It was exactly 11 years ago today that an army patrol detained Maina, who was just 15-year-old, for interrogation. She was suspected to be a Maoist.

It was later revealed that she was electrocuted to death on the same night. Initially, the army claimed she was killed in an encounter. But, under pressure from human rights activists, it set up a court of inquiry and concluded that she was indeed tortured and killed.

Maina’s case became an iconic symbol of the human rights violations perpetrated by both sides in the decade-long conflict. Maina’s mother, Devi Sunar, is still struggling to get justice ever since she lodged a complaint at the District Police Office in Dhulikhel against four army officers allegedly involved in Maina’s extra-judicial killing. But, they are yet to be punished by a civilian court, and some of them are still serving in the army.

At an event to mark Maina Memorial Day in Kathmandu on Tuesday, an emotionally charged Devi said: “I have been denied justice for years, but I am not defeated yet.”

Devi, who now lives with her two sons in Kathmandu, has named army officers Babi Khatri, Niranjan Basnet, Amit Pun and Sunil Adhikari as the perpetrators of Maina’s murder. The army froze their promotion and detained them for some time but they are yet to be tried.

Devi also expressed dissatisfaction over formation of Truth and Reconciliation Committee (TRC), saying that it was “a waste of money”.

At the program, human rights activists also flayed the government for forming transitional justice mechanisms without amending the Act on Commission on Investigation of Disappeared Persons, Truth and Reconciliation-2014 that allows the TRC to grant amnesty for perpetrators of human rights violations.

“These mechanisms don’t have legitimacy,” said Ram Kumar Bhandari, general secretary of Conflict Victims’ Common Platform. “We don’t believe these mechanisms will deliver justice.”

Conflict victims have mainly objected to two provisions of the act: the amnesty provision and the decision not to criminalise forced disappearances.

---------------

[PROBLEMS TO SOLVE]
• A. Name every army officer that Devi Sunar accuses of Maina's murder in the article about Maina.
• B. Transcribe the passage of the article about Maina between "Devi also expressed" and "criminalise forced disappearances.", inclusive.
• C. Answer these from the article about Maina:
(i) How old was Maina when the army patrol detained her?
(ii) Where did Devi Sunar lodge her complaint?
(iii) What post does Ram Kumar Bhandari hold?

[PROVIDED MATERIAL]
---------------

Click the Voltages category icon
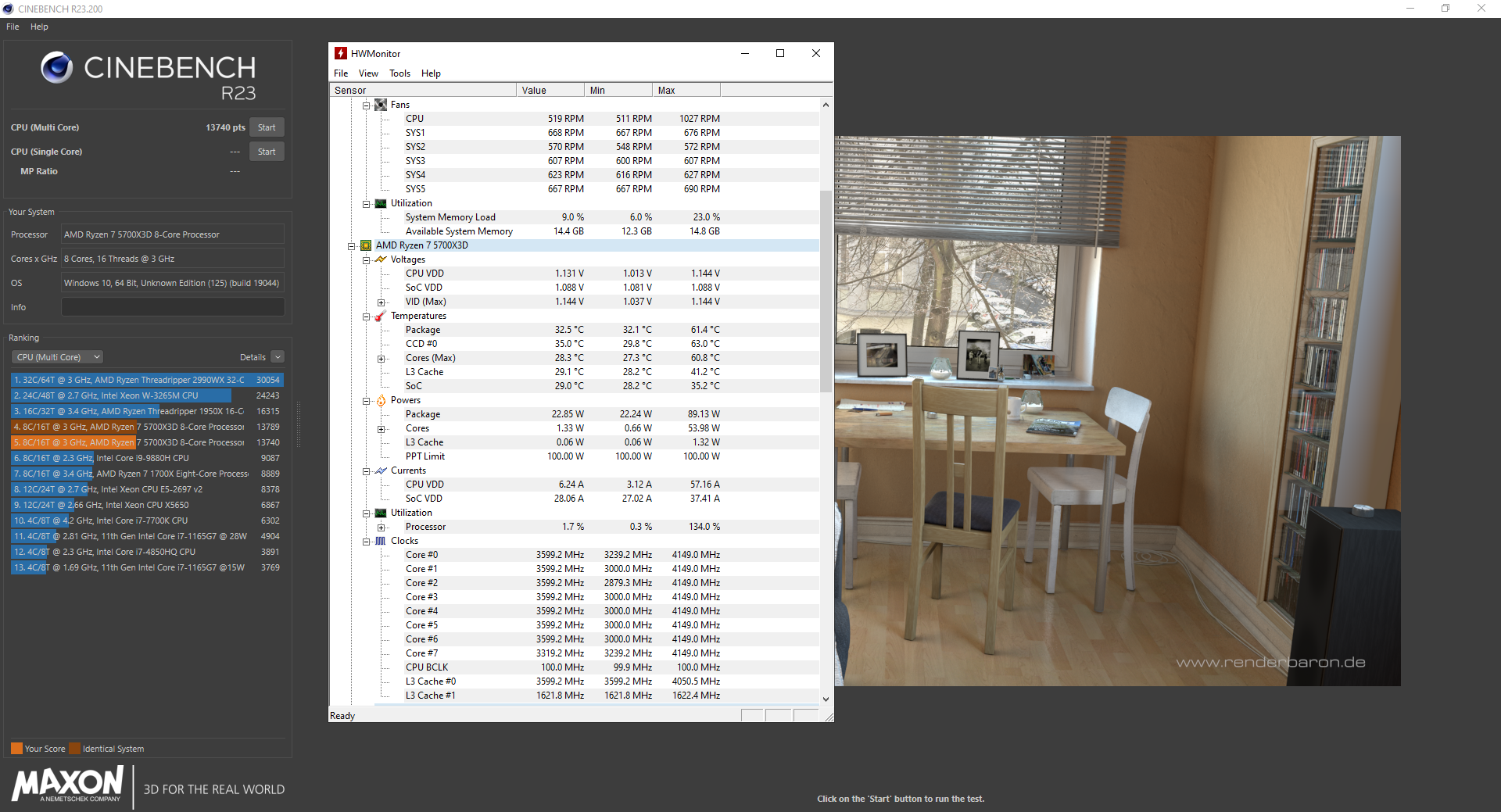The image size is (1501, 812). click(381, 259)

---------------

[OUTPUTS FOR THE TASKS]
• A. Babi Khatri, Niranjan Basnet, Amit Pun, Sunil Adhikari

• B.
Devi also expressed dissatisfaction over formation of Truth and Reconciliation Committee (TRC), saying that it was “a waste of money”.

At the program, human rights activists also flayed the government for forming transitional justice mechanisms without amending the Act on Commission on Investigation of Disappeared Persons, Truth and Reconciliation-2014 that allows the TRC to grant amnesty for perpetrators of human rights violations.

“These mechanisms don’t have legitimacy,” said Ram Kumar Bhandari, general secretary of Conflict Victims’ Common Platform. “We don’t believe these mechanisms will deliver justice.”

Conflict victims have mainly objected to two provisions of the act: the amnesty provision and the decision not to criminalise forced disappearances.

• C.
(i) 15 years old
(ii) At the District Police Office in Dhulikhel
(iii) General secretary of Conflict Victims' Common Platform